# Texto fornecido
▽

A fala me assusta. Os signos me fascinam. Talvez seja essa a minha característica enquanto falador, fazedor e escritor. É isso. É mais fácil pra mim escrever do que falar. É mais fácil ser um enunciador, um codicista, um malandro das palavras. É mais difícil ser um fazedor de traquinagens no mundo real.
Expliquemos e exemplifiquemos melhor. Luís Fernando Verissimo é assim. Nos textos, é ferino, é mordaz, é loucamente cotidiano, é um penetrador promíscuo na vida real. Na vida real é um tímido, vejam só.
Parece uma espécie de carma, uma espécie de sina, uma espécie de vício. Eu sou como sou: promíscuo escrevendo, um copulador com as palavras, com os termos, um inventor de significados. Fazendo e falando, eu sou certinho, sou padrão. Quem sou eu, na verdade? Acho que sou os dois. Sou essa química perversa.

△

# Dados
▽

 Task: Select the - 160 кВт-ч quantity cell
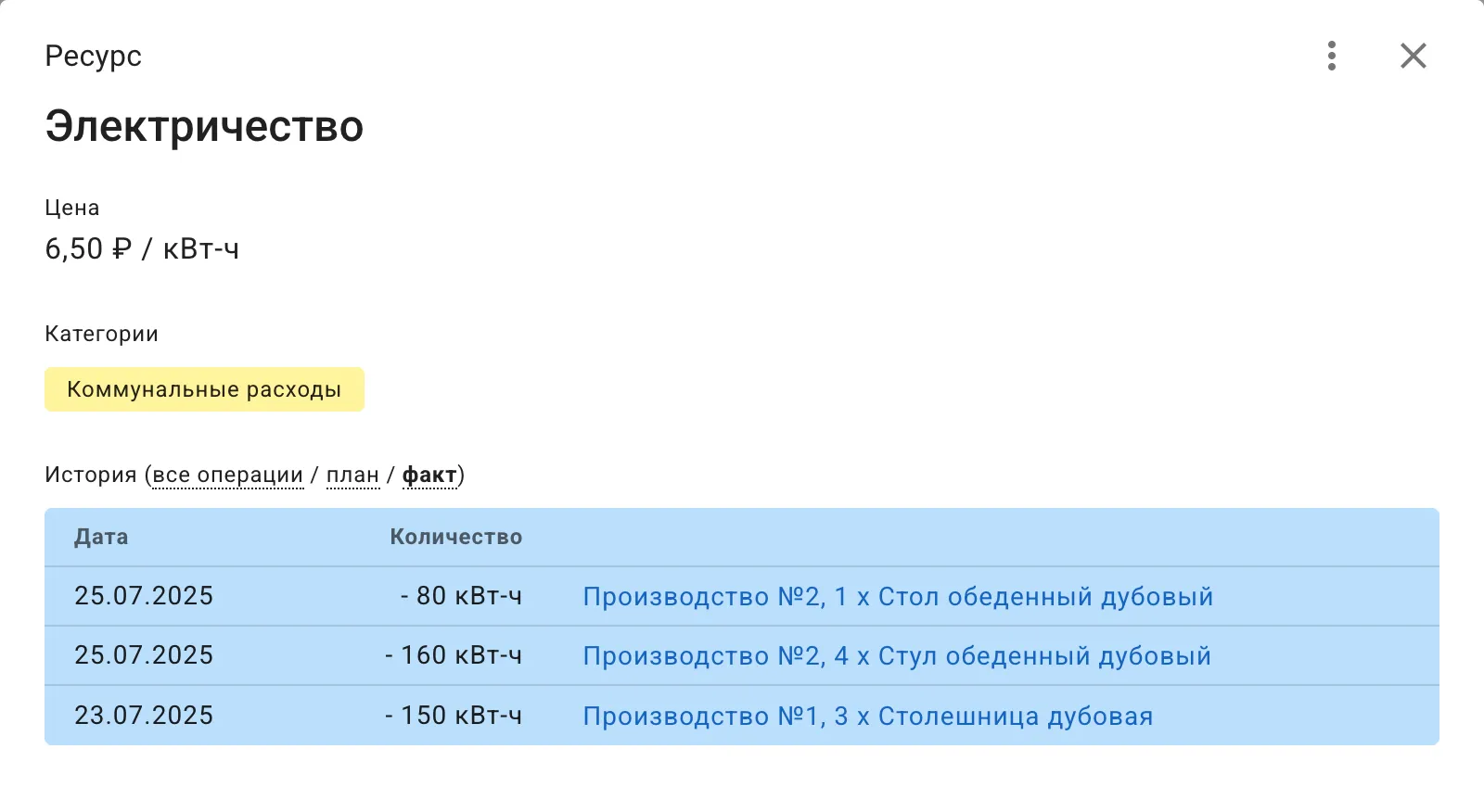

△

# Tarefa proposta 1
Transcreva do texto fornecido o trecho de "Parece uma espécie" a "essa química perversa.".
# Tarefa proposta 2
Para cada afirmação abaixo, diga se ela concorda com o texto fornecido, respondendo sim ou não e citando literalmente as palavras do texto que decidem a questão. (a) Para quem narra, escrever é mais fácil do que falar. (b) Segundo o texto, Luís Fernando Verissimo mostra-se tímido nos textos. (c) Quem narra conclui ser apenas uma das duas coisas, e não ambas.

# Resposta correta 1
Parece uma espécie de carma, uma espécie de sina, uma espécie de vício. Eu sou como sou: promíscuo escrevendo, um copulador com as palavras, com os termos, um inventor de significados. Fazendo e falando, eu sou certinho, sou padrão. Quem sou eu, na verdade? Acho que sou os dois. Sou essa química perversa.

# Resposta correta 2
(a) Sim: "É mais fácil pra mim escrever do que falar."
(b) Não: "Nos textos, é ferino, é mordaz, é loucamente cotidiano, é um penetrador promíscuo na vida real. Na vida real é um tímido, vejam só."
(c) Não: "Acho que sou os dois."